Put every line of the rows below into a JSON list of strings, one string per line, leaving out any blank lines.

_RECORDED DATA_
----------

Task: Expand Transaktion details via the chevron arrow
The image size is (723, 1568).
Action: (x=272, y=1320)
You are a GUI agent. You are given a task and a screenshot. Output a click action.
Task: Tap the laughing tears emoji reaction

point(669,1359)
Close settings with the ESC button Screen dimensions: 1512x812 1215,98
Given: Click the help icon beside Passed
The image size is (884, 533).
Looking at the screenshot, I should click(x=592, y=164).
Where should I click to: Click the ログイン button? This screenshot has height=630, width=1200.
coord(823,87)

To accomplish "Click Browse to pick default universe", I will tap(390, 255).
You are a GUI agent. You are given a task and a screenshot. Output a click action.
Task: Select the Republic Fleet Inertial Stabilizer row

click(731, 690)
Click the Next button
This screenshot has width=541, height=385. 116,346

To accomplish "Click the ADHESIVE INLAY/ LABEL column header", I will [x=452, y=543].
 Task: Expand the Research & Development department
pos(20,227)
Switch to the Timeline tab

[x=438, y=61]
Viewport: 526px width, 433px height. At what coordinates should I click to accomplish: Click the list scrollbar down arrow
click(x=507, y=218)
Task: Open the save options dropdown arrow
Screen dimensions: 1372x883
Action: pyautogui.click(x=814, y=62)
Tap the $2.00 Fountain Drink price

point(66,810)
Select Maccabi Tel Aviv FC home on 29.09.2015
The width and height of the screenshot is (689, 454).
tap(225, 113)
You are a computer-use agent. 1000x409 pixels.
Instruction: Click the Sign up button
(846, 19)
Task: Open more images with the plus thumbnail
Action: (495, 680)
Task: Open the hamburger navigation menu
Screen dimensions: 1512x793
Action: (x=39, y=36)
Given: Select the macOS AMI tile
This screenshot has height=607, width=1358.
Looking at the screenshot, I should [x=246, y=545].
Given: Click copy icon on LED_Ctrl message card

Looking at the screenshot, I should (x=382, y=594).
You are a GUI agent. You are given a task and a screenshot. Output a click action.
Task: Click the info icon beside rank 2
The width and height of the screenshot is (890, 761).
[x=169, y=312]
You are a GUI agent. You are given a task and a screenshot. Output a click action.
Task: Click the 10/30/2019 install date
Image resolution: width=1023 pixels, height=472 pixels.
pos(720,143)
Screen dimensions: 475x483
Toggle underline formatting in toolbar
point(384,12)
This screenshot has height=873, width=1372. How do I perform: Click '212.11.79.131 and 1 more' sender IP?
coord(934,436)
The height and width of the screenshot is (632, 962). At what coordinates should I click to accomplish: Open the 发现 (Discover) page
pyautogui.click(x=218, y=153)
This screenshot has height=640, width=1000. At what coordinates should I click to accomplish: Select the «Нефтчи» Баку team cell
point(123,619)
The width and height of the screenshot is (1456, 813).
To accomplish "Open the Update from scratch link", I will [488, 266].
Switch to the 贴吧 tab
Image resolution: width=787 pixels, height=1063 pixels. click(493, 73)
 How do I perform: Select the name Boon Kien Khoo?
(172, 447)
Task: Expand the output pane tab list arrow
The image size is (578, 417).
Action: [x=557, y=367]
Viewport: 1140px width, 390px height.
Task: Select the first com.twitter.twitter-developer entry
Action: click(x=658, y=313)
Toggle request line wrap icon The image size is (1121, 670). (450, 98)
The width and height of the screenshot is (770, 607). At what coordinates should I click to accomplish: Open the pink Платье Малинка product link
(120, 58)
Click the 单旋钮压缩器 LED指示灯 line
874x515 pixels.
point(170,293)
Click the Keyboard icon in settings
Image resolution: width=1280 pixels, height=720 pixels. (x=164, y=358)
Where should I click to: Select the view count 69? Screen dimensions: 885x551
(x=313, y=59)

----------

_SOLUTION FOR THIS PROBLEM_
[
  "Task: Expand Transaktion details via the chevron arrow",
  "The image size is (723, 1568).",
  "Action: (x=272, y=1320)",
  "You are a GUI agent. You are given a task and a screenshot. Output a click action.",
  "Task: Tap the laughing tears emoji reaction",
  "point(669,1359)",
  "Close settings with the ESC button Screen dimensions: 1512x812 1215,98",
  "Given: Click the help icon beside Passed",
  "The image size is (884, 533).",
  "Looking at the screenshot, I should click(x=592, y=164).",
  "Where should I click to: Click the ログイン button? This screenshot has height=630, width=1200.",
  "coord(823,87)",
  "To accomplish \"Click Browse to pick default universe\", I will tap(390, 255).",
  "You are a GUI agent. You are given a task and a screenshot. Output a click action.",
  "Task: Select the Republic Fleet Inertial Stabilizer row",
  "click(731, 690)",
  "Click the Next button",
  "This screenshot has width=541, height=385. 116,346",
  "To accomplish \"Click the ADHESIVE INLAY/ LABEL column header\", I will [x=452, y=543].",
  " Task: Expand the Research & Development department",
  "pos(20,227)",
  "Switch to the Timeline tab",
  "[x=438, y=61]",
  "Viewport: 526px width, 433px height. At what coordinates should I click to accomplish: Click the list scrollbar down arrow",
  "click(x=507, y=218)",
  "Task: Open the save options dropdown arrow",
  "Screen dimensions: 1372x883",
  "Action: pyautogui.click(x=814, y=62)",
  "Tap the $2.00 Fountain Drink price",
  "point(66,810)",
  "Select Maccabi Tel Aviv FC home on 29.09.2015",
  "The width and height of the screenshot is (689, 454).",
  "tap(225, 113)",
  "You are a computer-use agent. 1000x409 pixels.",
  "Instruction: Click the Sign up button",
  "(846, 19)",
  "Task: Open more images with the plus thumbnail",
  "Action: (495, 680)",
  "Task: Open the hamburger navigation menu",
  "Screen dimensions: 1512x793",
  "Action: (x=39, y=36)",
  "Given: Select the macOS AMI tile",
  "This screenshot has height=607, width=1358.",
  "Looking at the screenshot, I should [x=246, y=545].",
  "Given: Click copy icon on LED_Ctrl message card",
  "Looking at the screenshot, I should (x=382, y=594).",
  "You are a GUI agent. You are given a task and a screenshot. Output a click action.",
  "Task: Click the info icon beside rank 2",
  "The width and height of the screenshot is (890, 761).",
  "[x=169, y=312]",
  "You are a GUI agent. You are given a task and a screenshot. Output a click action.",
  "Task: Click the 10/30/2019 install date",
  "Image resolution: width=1023 pixels, height=472 pixels.",
  "pos(720,143)",
  "Screen dimensions: 475x483",
  "Toggle underline formatting in toolbar",
  "point(384,12)",
  "This screenshot has height=873, width=1372. How do I perform: Click '212.11.79.131 and 1 more' sender IP?",
  "coord(934,436)",
  "The height and width of the screenshot is (632, 962). At what coordinates should I click to accomplish: Open the 发现 (Discover) page",
  "pyautogui.click(x=218, y=153)",
  "This screenshot has height=640, width=1000. At what coordinates should I click to accomplish: Select the «Нефтчи» Баку team cell",
  "point(123,619)",
  "The width and height of the screenshot is (1456, 813).",
  "To accomplish \"Open the Update from scratch link\", I will [488, 266].",
  "Switch to the 贴吧 tab",
  "Image resolution: width=787 pixels, height=1063 pixels. click(493, 73)",
  " How do I perform: Select the name Boon Kien Khoo?",
  "(172, 447)",
  "Task: Expand the output pane tab list arrow",
  "The image size is (578, 417).",
  "Action: [x=557, y=367]",
  "Viewport: 1140px width, 390px height.",
  "Task: Select the first com.twitter.twitter-developer entry",
  "Action: click(x=658, y=313)",
  "Toggle request line wrap icon The image size is (1121, 670). (450, 98)",
  "The width and height of the screenshot is (770, 607). At what coordinates should I click to accomplish: Open the pink Платье Малинка product link",
  "(120, 58)",
  "Click the 单旋钮压缩器 LED指示灯 line",
  "874x515 pixels.",
  "point(170,293)",
  "Click the Keyboard icon in settings",
  "Image resolution: width=1280 pixels, height=720 pixels. (x=164, y=358)",
  "Where should I click to: Select the view count 69? Screen dimensions: 885x551",
  "(x=313, y=59)"
]